Sandra brings Becky to the restaurant office. Becky denies the theft. At Daniels' behest, Sandra searches Becky's pockets and purse and finds nothing. Telling her that the alternative is to have Becky go to jail, Daniels has her strip-search Becky in the presence of another employee, Marti. Daniels tells Sandra that he and other officers are searching Becky's home on suspicion that her brother is involved in drugs, and that Becky may be involved. He has Sandra put Becky's clothes into a bag and take it to her car for inspection by the police.

Sandra insists she resume managing the restaurant as it is busy. After Daniels stipulates that a male employee watch Becky for "security reasons", another employee, Kevin, is brought in, but questions Daniels' instructions and leaves. Sandra's fiancé Van takes over; under pressure from Daniels over the beers he drank before driving to the restaurant, he has Becky perform nude jumping jacks, ostensibly to shake loose any contraband concealed in her body. After Becky protests, Daniels has Van spank her. Eventually, Becky is coerced into performing oral sex on Van. Van leaves with guilt and is replaced by the custodian, Harold, who is outraged by Daniels' instructions. Harold tells Sandra about Daniels' orders; she calls the regional manager, who tells her he has no idea about any investigation.
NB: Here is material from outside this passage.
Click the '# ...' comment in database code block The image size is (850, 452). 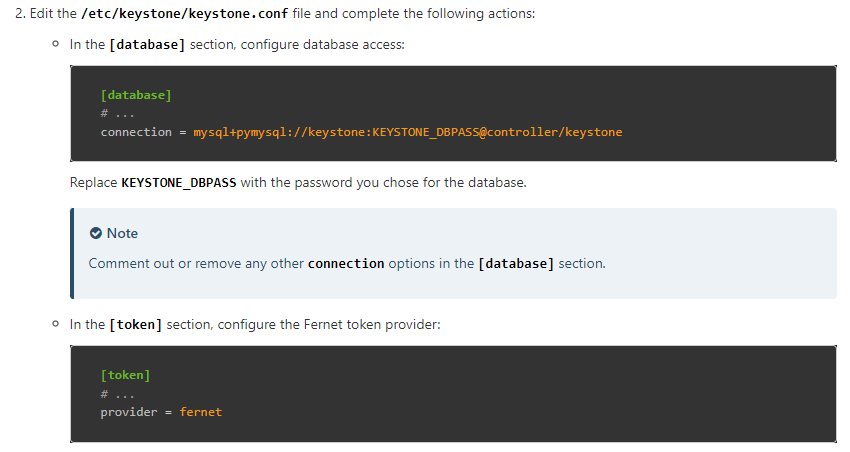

The police discover that a similar incident happened elsewhere. Daniels is identified by closed circuit recordings and arrested; he is a family man working as a telemarketer. Becky meets an attorney to discuss options for suing Sandra. Sandra, now unemployed and no longer seeing Van, tells a journalist she is a blameless victim.

Cast

 Ann Dowd as Sandra Frum
 Dreama Walker as Becky
 Pat Healy as The Caller ("Officer Daniels")
 Bill Camp as Van
 Philip Ettinger as Kevin
 James McCaffrey as Detective Neals
 Ashlie Atkinson as Marti
 Stephen Payne as Harold

Release
Compliance premiered at the 2012 Sundance Film Festival in January. The film received a limited release in the United States beginning August 17, 2012. It was released by Soda Pictures in the UK and Ireland on March 22, 2013.

Reception
The film received generally positive reviews and Dowd's performance as the manipulated restaurant manager was met with critical acclaim, earning her the National Board of Review Award for Best Supporting Actress. The review aggregator website Rotten Tomatoes reports an 89% approval rating with an average rating of 7.5/10 based on 140 reviews. The website's consensus reads, "Anchored by smart, sensitive direction and strong performances, Compliance is a ripped-from-the-headlines thriller that's equal parts gripping and disturbing." On Metacritic, it has a score of 68 out of 100 based on 32 reviews, indicating "generally favorable reviews".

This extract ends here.